_Material for the task_
────────────────────

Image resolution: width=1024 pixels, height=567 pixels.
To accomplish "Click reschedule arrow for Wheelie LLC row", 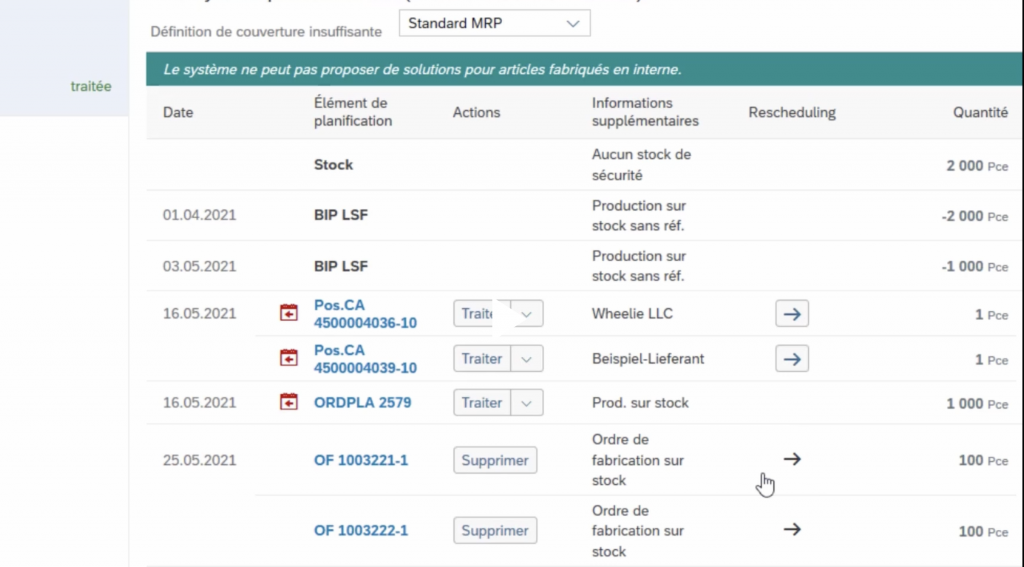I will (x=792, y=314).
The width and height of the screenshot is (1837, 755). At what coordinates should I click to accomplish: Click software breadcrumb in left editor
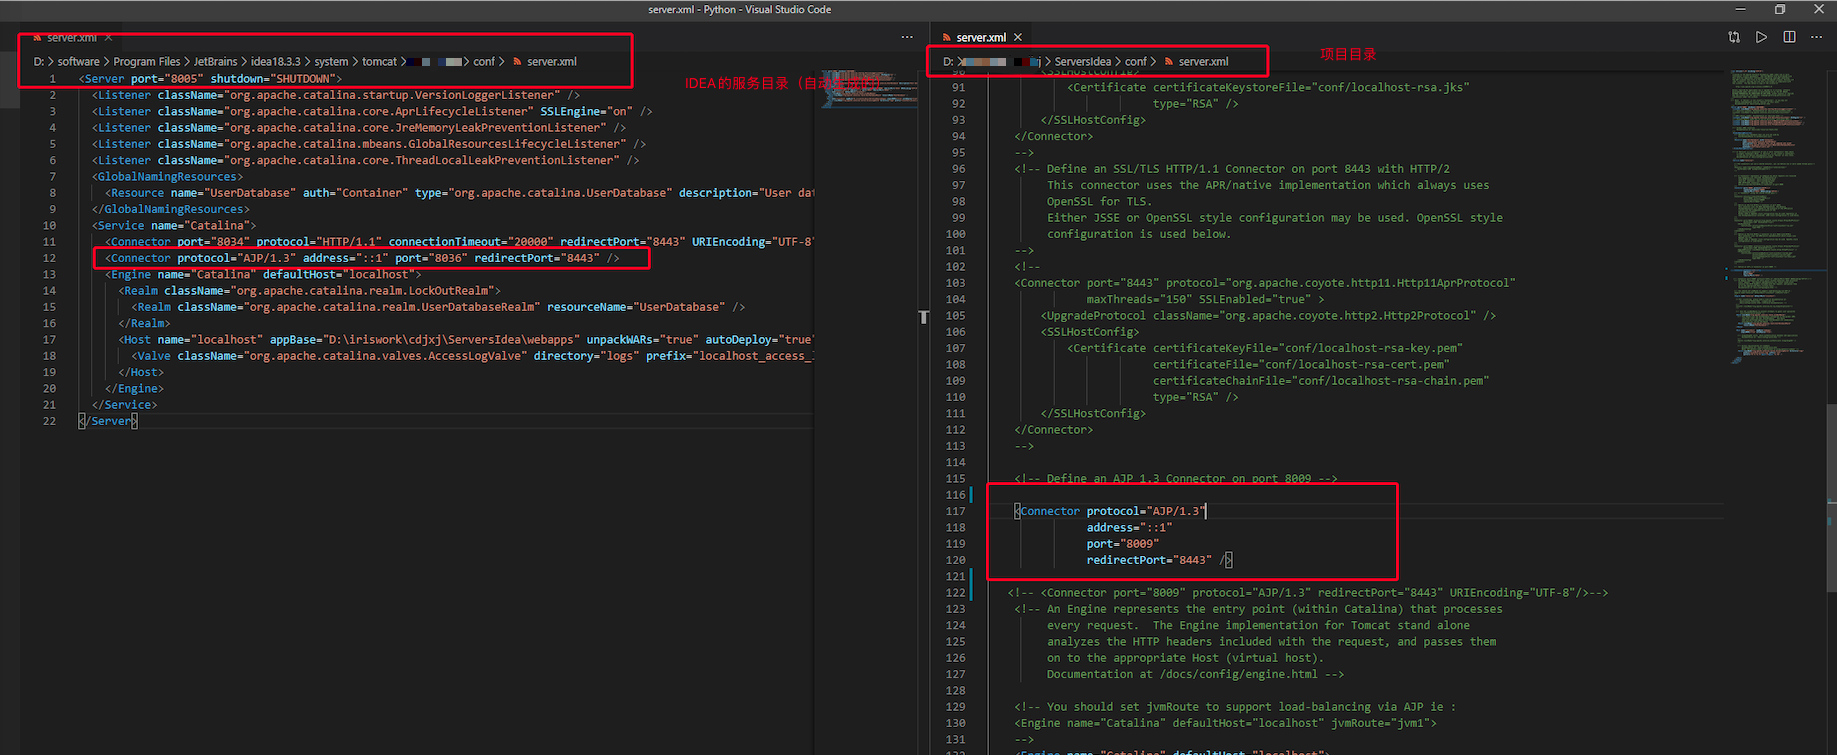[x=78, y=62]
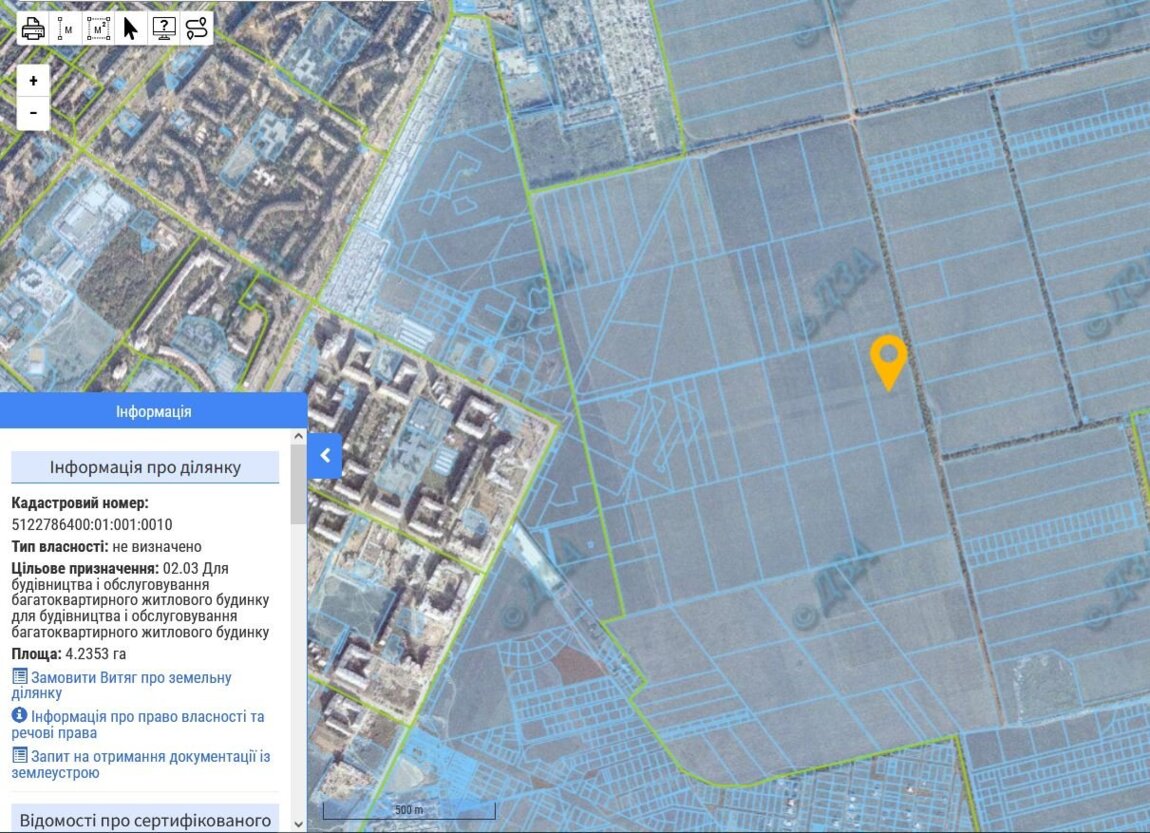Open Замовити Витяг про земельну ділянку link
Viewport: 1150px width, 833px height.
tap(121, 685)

────────────────────

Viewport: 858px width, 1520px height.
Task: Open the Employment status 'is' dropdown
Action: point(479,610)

────────────────────

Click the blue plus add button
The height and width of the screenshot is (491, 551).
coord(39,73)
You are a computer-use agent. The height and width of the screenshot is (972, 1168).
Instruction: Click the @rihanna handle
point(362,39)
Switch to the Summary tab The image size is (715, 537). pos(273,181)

────────────────────

_Work request_
Return only the stretch of the material above from the line holding "Instruction: Click the @rihanna handle" through the line holding "Switch to the", copied exactly.

_Written response_
Instruction: Click the @rihanna handle
point(362,39)
Switch to the Summary tab The image size is (715, 537). pos(273,181)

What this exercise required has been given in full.